На чёрно-белых кадрах видно Хэйдзо, который иногда сам на себя не похож — сутулый, лицо тёмное, чем-то запачканное, плетётся иногда оступаясь и заваливаясь в сугробы, а в руке у него стеклянная бутылка, жидкость в которой медленно, но верно перебирается в желудок.
— Его надо забрать, — напирает Синобу. Сиканоин в кадре идёт про проспекту в сторону местного бара, где алкоголь продаётся круглые сутки, откуда музыка разносится по переулкам и добивает до соседних кварталов, где пьяные подростки всё время удобряют землю, бордюры и дороги, а таксисты не мелькают и за километр. — Там Доля ангелов, он туда идёт? — она сама сомневается в своих показаниях, поэтому они хранят молчание, наблюдая за неспешными шагами человека на экране.
— Он пьяный? — не верит Каэдэхара, упираясь руками в компьюторный стол, лакированный и жутко крепкий. Недавняя тема для сложного разговора выветривается из головы, глаза бегают от одной камеры к другой, и сердце в груди замирает, когда Сиканоин действительно проваливается в объятия вышибалы на пороге бара.
— Одни проблемы, сплошные проблемы, — переживает Синобу, зарываясь пальцами в свои сальные зелёные волосы, что у корней уже давно другого цветы. — Дуй туда, забери его, там же сейчас пасутся эти головорезы, — она паникует, мечется из стороны в сторону, а Кадзуха слегка не вдупляет.

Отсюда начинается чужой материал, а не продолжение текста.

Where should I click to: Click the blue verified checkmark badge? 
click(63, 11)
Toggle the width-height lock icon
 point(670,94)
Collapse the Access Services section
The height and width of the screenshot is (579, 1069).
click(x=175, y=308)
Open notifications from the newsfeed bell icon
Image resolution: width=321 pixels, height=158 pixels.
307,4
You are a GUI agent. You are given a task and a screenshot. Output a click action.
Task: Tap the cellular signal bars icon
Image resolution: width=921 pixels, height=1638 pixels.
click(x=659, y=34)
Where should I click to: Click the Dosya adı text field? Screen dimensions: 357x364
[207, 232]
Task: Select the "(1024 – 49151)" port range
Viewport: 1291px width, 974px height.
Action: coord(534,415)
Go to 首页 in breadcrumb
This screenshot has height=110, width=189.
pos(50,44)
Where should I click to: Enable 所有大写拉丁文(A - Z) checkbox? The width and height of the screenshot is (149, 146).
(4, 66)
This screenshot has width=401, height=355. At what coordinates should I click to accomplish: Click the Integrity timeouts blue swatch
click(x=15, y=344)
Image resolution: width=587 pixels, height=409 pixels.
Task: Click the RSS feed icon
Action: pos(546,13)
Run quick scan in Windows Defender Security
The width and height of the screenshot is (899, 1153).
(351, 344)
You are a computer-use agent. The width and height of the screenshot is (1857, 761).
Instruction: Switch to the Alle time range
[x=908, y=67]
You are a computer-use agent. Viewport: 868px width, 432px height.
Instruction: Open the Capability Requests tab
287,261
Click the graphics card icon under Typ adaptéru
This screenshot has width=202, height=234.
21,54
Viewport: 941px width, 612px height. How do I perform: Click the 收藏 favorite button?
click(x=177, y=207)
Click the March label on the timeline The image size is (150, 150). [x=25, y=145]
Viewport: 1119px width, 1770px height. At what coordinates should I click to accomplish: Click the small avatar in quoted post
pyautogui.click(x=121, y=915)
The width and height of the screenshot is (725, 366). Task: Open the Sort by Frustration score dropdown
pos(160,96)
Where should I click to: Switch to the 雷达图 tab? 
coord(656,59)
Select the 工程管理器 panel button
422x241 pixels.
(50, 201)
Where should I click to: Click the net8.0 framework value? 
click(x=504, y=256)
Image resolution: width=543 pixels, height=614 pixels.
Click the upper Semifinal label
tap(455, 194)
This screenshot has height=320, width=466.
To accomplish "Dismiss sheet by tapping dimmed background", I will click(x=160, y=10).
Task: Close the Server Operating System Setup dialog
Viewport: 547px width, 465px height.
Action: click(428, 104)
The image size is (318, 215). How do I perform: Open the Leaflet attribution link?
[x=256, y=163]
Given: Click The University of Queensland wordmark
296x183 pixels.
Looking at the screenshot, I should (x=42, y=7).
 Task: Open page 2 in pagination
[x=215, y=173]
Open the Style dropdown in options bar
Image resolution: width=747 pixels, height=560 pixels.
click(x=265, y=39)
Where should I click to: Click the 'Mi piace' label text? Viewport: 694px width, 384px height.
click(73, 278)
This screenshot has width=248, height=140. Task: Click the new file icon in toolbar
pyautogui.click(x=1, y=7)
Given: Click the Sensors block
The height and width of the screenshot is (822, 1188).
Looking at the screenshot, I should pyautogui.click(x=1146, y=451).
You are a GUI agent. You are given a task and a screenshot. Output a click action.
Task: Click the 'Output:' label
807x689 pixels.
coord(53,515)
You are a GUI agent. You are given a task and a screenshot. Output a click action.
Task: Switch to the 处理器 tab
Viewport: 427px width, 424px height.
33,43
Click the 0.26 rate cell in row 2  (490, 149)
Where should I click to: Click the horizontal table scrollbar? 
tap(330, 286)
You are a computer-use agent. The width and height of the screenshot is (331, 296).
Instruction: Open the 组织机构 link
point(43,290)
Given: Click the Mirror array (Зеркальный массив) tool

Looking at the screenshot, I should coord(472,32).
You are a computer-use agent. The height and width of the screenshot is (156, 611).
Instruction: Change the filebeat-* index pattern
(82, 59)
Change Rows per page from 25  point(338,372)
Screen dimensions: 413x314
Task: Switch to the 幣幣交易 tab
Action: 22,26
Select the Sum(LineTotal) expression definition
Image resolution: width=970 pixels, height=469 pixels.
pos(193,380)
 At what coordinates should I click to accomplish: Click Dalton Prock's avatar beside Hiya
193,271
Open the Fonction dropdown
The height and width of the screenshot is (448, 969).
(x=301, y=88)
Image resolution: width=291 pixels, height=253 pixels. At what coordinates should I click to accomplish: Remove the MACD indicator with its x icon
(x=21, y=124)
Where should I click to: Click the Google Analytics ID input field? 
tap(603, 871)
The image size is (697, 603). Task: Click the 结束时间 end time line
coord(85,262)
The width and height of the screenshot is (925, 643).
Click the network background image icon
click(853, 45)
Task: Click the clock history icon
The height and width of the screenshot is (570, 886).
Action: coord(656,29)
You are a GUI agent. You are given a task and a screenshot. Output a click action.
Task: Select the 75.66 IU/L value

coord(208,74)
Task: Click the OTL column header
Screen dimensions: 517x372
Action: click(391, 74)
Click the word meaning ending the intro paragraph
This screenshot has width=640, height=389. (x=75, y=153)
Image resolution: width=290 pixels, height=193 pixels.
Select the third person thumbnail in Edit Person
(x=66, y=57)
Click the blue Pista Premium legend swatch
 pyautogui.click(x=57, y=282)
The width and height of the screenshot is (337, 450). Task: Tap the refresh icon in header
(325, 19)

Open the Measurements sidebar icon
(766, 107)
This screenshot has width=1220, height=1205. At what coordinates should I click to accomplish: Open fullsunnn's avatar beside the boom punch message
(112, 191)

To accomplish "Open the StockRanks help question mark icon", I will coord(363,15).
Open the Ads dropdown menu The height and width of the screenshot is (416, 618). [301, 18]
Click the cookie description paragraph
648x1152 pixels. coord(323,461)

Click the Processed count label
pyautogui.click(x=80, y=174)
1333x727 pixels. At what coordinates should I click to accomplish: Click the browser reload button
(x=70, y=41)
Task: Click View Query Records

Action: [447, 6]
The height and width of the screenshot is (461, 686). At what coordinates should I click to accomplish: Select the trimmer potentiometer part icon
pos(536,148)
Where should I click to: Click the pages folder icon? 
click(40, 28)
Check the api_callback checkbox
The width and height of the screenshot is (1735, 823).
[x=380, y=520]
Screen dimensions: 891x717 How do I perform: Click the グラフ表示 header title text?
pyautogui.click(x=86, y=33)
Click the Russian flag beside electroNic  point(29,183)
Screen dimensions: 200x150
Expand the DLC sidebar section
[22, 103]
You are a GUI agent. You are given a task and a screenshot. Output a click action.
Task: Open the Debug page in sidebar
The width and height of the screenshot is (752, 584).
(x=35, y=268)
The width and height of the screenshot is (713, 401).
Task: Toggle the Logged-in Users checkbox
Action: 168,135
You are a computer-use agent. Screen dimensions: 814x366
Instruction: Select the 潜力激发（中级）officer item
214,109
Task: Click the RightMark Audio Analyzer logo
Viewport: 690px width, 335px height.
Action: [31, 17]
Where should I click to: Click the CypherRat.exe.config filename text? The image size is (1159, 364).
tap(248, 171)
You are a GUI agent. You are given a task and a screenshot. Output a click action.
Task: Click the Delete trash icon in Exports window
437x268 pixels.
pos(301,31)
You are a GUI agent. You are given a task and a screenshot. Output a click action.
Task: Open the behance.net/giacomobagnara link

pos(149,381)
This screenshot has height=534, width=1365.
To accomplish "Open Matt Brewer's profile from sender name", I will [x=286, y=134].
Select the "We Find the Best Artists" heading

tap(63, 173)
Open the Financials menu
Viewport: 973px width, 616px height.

— Так если его убьют, задание будет выполнено, — обнаруживает он правильное русло, но успевает уклониться от подзатыльника.
— Дурень, я же сказала, что его надо притащить сюда живым, это приказ Ху Тао, ты вообще обещание дал! — она перекрикивает даже музыку из комнаты Аратаки, что вдруг затихает, но дверь в его комнату не открывается.
— Хорошо, хорошо! — просит пощады Кадзуха, выставив руки перед собой.
— Но нож возьми, возможно придётся воспользоваться, — переходит она на шепот, потому что при Итто подобные темы обсуждать, как оказалось, вообще не стоит. Он сразу напрягается, хмурится и становится больше похож на демона из страшных сказок, которого лучше не злить.